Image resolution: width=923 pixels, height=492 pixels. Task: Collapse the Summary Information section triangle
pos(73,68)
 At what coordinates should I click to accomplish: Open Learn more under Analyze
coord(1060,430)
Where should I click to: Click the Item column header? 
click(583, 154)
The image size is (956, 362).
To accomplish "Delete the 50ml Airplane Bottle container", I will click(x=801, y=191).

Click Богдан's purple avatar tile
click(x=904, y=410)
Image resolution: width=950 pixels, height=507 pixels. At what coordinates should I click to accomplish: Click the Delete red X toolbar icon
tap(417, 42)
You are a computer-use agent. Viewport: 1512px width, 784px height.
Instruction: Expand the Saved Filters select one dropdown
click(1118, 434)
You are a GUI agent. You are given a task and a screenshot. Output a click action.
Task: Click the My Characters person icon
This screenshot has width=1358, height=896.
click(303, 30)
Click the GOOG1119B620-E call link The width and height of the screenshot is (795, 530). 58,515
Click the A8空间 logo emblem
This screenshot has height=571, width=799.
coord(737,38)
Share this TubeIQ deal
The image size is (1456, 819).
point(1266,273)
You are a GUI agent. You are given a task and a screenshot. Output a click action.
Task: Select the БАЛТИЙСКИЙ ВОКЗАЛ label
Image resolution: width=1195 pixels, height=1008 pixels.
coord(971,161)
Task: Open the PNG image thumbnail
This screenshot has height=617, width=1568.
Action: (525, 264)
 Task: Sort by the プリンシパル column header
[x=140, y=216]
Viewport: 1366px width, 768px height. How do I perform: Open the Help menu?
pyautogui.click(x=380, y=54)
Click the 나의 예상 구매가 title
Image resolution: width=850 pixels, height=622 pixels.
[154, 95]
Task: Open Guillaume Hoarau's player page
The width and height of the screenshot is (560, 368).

• [Prompt]:
Could you echo all of the material above back line for line, without changing a single character?

• [The reply]:
Image resolution: width=923 pixels, height=492 pixels. Task: Collapse the Summary Information section triangle
pos(73,68)
 At what coordinates should I click to accomplish: Open Learn more under Analyze
coord(1060,430)
Where should I click to: Click the Item column header? 
click(583, 154)
The image size is (956, 362).
To accomplish "Delete the 50ml Airplane Bottle container", I will click(x=801, y=191).

Click Богдан's purple avatar tile
click(x=904, y=410)
Image resolution: width=950 pixels, height=507 pixels. At what coordinates should I click to accomplish: Click the Delete red X toolbar icon
tap(417, 42)
You are a computer-use agent. Viewport: 1512px width, 784px height.
Instruction: Expand the Saved Filters select one dropdown
click(1118, 434)
You are a GUI agent. You are given a task and a screenshot. Output a click action.
Task: Click the My Characters person icon
This screenshot has width=1358, height=896.
click(303, 30)
Click the GOOG1119B620-E call link The width and height of the screenshot is (795, 530). 58,515
Click the A8空间 logo emblem
This screenshot has height=571, width=799.
coord(737,38)
Share this TubeIQ deal
The image size is (1456, 819).
point(1266,273)
You are a GUI agent. You are given a task and a screenshot. Output a click action.
Task: Select the БАЛТИЙСКИЙ ВОКЗАЛ label
Image resolution: width=1195 pixels, height=1008 pixels.
coord(971,161)
Task: Open the PNG image thumbnail
This screenshot has height=617, width=1568.
Action: (525, 264)
 Task: Sort by the プリンシパル column header
[x=140, y=216]
Viewport: 1366px width, 768px height. How do I perform: Open the Help menu?
pyautogui.click(x=380, y=54)
Click the 나의 예상 구매가 title
Image resolution: width=850 pixels, height=622 pixels.
[154, 95]
Task: Open Guillaume Hoarau's player page
The width and height of the screenshot is (560, 368).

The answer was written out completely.